Specifically, the contract included a section stating that construction of a "competing transportation facility" would entitle the toll-road operator compensation from the government. Even as residents' needs and travel patterns change, the city will be unable to make improvements on "competing" free public roads for the next 99 years.

And more shades of Chicago, with costs to public safety as an added benefit:

In 2006, Indiana leased its toll road to a conglomeration of companies, including transportation infrastructure giant Macquarie and Spain-based Cintra. In 2008, Gov. Mitch Daniels declared an emergency during a massive flood and waived tolls for motorists escaping the affected areas. Because the contract contained a compensation clause, state taxpayers were required to pay the privatized toll road operator $447,000 for the cost of those waived tolls.74 The company prioritized profit over safety again when it did not allow Indiana state troopers to close the toll road during a snowstorm, claiming it was a private road.

States should not be entering contracts promising they'll put more people in prison or pay for the failure, can we agree?

A recent study by In the Public Interest found that 65% of state and local for-profit prison contacts studied include quotas, which require state and local governments to maintain a high occupancy level in private facilities. These clauses incentivize keeping prison beds filled, which run counter to many states' public policy goals of reducing the prison population and increasing efforts for inmate rehabilitation.
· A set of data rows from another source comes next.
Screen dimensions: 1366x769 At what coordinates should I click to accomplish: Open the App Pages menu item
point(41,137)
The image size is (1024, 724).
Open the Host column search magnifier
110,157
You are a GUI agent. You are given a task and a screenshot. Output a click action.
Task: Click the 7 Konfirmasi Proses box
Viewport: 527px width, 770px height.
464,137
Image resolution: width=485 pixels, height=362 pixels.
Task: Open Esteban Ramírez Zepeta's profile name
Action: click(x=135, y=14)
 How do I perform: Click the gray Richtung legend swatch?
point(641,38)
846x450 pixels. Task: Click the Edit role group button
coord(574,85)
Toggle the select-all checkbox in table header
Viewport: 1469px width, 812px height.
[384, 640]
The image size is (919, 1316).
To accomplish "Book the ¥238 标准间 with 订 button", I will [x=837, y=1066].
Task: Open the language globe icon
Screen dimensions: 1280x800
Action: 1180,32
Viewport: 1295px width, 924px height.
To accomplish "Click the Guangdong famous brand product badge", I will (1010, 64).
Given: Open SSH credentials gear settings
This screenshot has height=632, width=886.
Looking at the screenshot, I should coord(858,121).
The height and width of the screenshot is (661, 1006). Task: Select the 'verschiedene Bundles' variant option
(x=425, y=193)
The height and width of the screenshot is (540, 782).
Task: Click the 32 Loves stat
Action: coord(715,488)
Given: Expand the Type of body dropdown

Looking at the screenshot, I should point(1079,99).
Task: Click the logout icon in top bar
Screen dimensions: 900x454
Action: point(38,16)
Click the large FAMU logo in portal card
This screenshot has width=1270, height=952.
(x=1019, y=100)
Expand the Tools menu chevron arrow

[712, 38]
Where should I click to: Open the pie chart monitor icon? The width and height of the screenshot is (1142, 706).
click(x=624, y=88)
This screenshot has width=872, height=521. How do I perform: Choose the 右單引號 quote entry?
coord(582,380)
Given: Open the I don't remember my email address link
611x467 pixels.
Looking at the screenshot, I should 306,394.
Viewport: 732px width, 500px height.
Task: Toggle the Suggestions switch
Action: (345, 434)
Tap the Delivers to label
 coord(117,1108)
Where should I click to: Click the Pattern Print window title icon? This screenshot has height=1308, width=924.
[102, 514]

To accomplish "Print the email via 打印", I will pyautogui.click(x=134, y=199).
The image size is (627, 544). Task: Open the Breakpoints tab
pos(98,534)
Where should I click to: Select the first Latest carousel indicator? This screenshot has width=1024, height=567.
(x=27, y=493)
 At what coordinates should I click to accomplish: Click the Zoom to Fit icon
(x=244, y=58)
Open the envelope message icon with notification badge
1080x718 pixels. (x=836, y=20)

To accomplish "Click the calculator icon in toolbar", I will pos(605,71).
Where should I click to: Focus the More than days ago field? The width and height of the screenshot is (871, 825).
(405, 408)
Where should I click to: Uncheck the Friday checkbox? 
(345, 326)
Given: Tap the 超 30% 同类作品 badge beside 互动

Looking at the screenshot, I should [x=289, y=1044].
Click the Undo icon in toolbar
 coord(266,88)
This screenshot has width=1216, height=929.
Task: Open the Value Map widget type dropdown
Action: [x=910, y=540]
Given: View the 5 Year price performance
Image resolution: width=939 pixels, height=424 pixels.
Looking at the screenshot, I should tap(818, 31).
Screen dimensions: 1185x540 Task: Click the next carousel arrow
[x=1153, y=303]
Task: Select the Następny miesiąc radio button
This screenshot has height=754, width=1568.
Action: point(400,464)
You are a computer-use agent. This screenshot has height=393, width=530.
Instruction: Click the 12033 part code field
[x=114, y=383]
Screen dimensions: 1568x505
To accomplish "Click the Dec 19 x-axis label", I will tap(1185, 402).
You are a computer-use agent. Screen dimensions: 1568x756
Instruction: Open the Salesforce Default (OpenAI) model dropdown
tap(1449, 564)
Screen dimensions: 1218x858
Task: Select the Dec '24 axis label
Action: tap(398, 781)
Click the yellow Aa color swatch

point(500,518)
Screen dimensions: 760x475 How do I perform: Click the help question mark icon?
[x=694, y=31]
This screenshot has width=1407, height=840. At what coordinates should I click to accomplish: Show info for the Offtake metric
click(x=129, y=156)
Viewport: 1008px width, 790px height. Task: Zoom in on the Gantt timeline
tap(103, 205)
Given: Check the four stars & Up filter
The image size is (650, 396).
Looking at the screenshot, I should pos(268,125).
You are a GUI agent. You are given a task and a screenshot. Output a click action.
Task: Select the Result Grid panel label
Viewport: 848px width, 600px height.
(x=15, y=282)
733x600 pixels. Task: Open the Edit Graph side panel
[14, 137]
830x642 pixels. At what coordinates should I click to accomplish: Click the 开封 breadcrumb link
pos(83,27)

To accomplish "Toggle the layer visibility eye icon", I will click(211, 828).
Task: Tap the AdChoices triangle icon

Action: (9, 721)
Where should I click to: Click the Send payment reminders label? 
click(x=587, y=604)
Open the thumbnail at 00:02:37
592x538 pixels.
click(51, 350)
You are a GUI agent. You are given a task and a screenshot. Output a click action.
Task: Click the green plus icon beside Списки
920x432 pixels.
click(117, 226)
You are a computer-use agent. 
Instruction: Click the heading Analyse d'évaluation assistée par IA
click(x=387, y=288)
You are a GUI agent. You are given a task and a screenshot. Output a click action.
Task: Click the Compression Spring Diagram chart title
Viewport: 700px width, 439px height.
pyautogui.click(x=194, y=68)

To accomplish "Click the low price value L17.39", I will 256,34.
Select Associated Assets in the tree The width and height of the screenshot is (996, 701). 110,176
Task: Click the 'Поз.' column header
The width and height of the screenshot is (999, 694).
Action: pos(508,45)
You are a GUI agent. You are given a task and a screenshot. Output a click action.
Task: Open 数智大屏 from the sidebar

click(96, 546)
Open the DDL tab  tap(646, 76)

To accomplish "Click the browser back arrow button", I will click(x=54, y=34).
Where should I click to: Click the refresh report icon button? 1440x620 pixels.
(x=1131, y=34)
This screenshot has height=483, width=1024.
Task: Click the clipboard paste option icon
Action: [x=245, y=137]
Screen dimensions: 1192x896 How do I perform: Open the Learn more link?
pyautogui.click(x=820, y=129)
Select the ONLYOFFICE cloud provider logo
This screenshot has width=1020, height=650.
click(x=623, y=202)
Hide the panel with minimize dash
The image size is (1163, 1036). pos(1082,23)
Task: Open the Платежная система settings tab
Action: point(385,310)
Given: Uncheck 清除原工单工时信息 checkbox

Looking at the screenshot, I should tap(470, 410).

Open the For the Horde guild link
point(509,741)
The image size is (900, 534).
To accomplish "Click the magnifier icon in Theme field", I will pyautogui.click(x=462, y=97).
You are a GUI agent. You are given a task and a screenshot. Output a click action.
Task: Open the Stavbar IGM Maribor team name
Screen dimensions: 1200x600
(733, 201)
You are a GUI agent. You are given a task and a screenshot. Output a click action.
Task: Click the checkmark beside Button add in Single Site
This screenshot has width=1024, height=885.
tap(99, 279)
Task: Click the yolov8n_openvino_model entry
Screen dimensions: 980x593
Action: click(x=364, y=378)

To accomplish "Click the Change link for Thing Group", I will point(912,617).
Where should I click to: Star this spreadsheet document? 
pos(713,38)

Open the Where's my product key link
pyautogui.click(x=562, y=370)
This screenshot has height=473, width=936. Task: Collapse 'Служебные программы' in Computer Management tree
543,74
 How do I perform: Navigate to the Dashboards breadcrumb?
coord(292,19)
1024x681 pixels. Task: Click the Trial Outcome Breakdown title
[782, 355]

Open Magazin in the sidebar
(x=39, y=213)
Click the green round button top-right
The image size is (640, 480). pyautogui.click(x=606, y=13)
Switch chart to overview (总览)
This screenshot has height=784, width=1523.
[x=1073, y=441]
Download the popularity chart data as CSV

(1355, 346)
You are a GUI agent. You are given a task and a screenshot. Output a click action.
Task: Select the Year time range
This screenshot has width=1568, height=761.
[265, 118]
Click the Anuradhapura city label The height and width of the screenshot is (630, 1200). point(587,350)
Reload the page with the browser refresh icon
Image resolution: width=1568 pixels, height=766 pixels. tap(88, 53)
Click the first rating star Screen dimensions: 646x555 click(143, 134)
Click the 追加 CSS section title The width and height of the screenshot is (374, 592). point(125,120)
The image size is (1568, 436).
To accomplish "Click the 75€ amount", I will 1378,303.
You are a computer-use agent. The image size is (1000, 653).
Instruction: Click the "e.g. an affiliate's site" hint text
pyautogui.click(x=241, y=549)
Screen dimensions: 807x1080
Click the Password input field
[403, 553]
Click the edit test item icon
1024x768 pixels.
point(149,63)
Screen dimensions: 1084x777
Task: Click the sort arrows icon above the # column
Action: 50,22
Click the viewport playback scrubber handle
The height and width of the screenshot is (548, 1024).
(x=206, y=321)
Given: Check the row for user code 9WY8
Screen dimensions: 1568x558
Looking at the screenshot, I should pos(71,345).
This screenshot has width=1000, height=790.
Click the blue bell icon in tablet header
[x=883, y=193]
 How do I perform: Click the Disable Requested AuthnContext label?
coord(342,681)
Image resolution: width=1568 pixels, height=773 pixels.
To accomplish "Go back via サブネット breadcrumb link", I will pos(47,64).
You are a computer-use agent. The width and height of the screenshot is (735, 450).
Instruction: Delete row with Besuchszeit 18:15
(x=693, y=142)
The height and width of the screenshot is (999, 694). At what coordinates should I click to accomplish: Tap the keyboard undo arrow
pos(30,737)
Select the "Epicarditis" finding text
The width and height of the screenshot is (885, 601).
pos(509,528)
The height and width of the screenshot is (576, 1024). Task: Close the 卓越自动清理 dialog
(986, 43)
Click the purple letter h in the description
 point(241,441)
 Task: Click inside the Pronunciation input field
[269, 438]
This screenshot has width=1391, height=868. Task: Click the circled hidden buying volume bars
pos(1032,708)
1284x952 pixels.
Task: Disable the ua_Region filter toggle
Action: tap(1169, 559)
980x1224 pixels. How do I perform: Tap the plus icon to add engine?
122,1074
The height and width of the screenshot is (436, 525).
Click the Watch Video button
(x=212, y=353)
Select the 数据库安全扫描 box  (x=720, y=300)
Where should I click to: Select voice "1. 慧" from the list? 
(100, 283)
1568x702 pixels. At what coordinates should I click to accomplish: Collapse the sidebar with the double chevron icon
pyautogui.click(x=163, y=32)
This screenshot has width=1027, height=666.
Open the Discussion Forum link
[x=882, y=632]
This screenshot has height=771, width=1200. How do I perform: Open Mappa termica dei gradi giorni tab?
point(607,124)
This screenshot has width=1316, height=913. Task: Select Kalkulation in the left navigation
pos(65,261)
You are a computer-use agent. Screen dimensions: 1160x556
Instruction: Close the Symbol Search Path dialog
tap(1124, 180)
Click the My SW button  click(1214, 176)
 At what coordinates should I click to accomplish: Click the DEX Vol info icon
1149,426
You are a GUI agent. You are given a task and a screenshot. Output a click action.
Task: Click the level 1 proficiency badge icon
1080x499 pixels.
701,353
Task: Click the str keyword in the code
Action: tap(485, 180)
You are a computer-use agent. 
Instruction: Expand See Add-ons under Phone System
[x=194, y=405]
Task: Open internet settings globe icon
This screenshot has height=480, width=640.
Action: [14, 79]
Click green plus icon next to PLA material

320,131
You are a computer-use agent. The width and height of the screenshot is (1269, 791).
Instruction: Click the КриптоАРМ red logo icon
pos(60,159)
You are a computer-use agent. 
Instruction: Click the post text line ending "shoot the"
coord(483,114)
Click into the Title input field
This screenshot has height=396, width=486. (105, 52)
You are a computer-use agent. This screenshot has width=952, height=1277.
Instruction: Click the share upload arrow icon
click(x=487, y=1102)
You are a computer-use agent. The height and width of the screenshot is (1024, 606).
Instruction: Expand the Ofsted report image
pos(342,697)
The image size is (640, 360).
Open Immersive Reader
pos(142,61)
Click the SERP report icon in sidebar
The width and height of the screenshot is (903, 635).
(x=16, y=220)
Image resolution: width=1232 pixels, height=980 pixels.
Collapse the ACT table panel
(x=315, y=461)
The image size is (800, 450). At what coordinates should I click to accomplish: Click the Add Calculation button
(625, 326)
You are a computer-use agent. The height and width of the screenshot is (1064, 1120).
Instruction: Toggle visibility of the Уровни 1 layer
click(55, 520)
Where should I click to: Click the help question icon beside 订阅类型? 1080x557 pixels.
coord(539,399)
In 2012, Corrections Corporation of America (CCA), the largest private prison company in the country, sent a letter to 48 state governors offering to buy up their public prisons. CCA offered to buy and operate a state's prison in exchange for a 20 year contract, which would include a 90% quota for the entire term or a requirement that taxpayers pay for unused beds. While no state took CCA up on its offer, many existing prison privatization contracts contain such occupancy guarantees, with some as high as 100%.

Strikingly, some cities and states have put privatization up to actual competitive bidding-and found that proposals from their own workers brought the best service and biggest savings. That's why transparency, oversight, and accountability are among In the Public Interest's top recommendations to "promote responsible contracting." Taxpayers should know how much is being spent on contracts with private companies, know how much money the parking meters and roads being contracted out are worth, be allowed to look at the records of companies running public services just as they can look at government records, and have confidence that if the contract turns out not to be in the taxpayers' best interests, it can be canceled.